*Data lines*
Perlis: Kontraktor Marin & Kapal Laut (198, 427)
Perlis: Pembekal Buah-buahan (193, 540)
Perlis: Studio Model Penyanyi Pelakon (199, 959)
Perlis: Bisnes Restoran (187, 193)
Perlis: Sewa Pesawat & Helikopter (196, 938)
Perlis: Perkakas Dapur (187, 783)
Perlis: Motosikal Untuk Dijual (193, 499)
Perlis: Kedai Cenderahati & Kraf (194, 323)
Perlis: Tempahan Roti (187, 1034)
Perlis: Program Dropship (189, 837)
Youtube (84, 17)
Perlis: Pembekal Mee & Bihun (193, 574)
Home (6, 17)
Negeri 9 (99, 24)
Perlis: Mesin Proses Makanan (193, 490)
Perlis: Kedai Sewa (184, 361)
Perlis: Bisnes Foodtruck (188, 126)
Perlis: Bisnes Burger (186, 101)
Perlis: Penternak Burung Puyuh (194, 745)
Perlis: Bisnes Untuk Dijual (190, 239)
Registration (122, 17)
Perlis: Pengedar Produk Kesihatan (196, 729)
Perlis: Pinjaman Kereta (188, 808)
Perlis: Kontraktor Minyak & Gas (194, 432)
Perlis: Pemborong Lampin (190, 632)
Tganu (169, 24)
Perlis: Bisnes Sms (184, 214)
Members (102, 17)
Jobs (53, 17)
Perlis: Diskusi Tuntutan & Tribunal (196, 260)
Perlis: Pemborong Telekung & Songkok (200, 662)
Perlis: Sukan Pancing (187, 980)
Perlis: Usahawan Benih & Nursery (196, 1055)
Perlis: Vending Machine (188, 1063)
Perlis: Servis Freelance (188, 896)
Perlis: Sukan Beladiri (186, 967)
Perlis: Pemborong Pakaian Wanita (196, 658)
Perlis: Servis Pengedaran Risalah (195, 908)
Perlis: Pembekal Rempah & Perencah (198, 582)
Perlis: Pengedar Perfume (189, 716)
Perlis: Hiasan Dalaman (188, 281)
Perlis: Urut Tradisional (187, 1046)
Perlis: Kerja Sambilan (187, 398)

*Written problem*
Could you rewrite the listing above, substituting "Kedah" for every "Perlis" and leaving everything else unchanged?

*Worked answer*
Kedah: Kontraktor Marin & Kapal Laut (198, 427)
Kedah: Pembekal Buah-buahan (193, 540)
Kedah: Studio Model Penyanyi Pelakon (199, 959)
Kedah: Bisnes Restoran (187, 193)
Kedah: Sewa Pesawat & Helikopter (196, 938)
Kedah: Perkakas Dapur (187, 783)
Kedah: Motosikal Untuk Dijual (193, 499)
Kedah: Kedai Cenderahati & Kraf (194, 323)
Kedah: Tempahan Roti (187, 1034)
Kedah: Program Dropship (189, 837)
Youtube (84, 17)
Kedah: Pembekal Mee & Bihun (193, 574)
Home (6, 17)
Negeri 9 (99, 24)
Kedah: Mesin Proses Makanan (193, 490)
Kedah: Kedai Sewa (184, 361)
Kedah: Bisnes Foodtruck (188, 126)
Kedah: Bisnes Burger (186, 101)
Kedah: Penternak Burung Puyuh (194, 745)
Kedah: Bisnes Untuk Dijual (190, 239)
Registration (122, 17)
Kedah: Pengedar Produk Kesihatan (196, 729)
Kedah: Pinjaman Kereta (188, 808)
Kedah: Kontraktor Minyak & Gas (194, 432)
Kedah: Pemborong Lampin (190, 632)
Tganu (169, 24)
Kedah: Bisnes Sms (184, 214)
Members (102, 17)
Jobs (53, 17)
Kedah: Diskusi Tuntutan & Tribunal (196, 260)
Kedah: Pemborong Telekung & Songkok (200, 662)
Kedah: Sukan Pancing (187, 980)
Kedah: Usahawan Benih & Nursery (196, 1055)
Kedah: Vending Machine (188, 1063)
Kedah: Servis Freelance (188, 896)
Kedah: Sukan Beladiri (186, 967)
Kedah: Pemborong Pakaian Wanita (196, 658)
Kedah: Servis Pengedaran Risalah (195, 908)
Kedah: Pembekal Rempah & Perencah (198, 582)
Kedah: Pengedar Perfume (189, 716)
Kedah: Hiasan Dalaman (188, 281)
Kedah: Urut Tradisional (187, 1046)
Kedah: Kerja Sambilan (187, 398)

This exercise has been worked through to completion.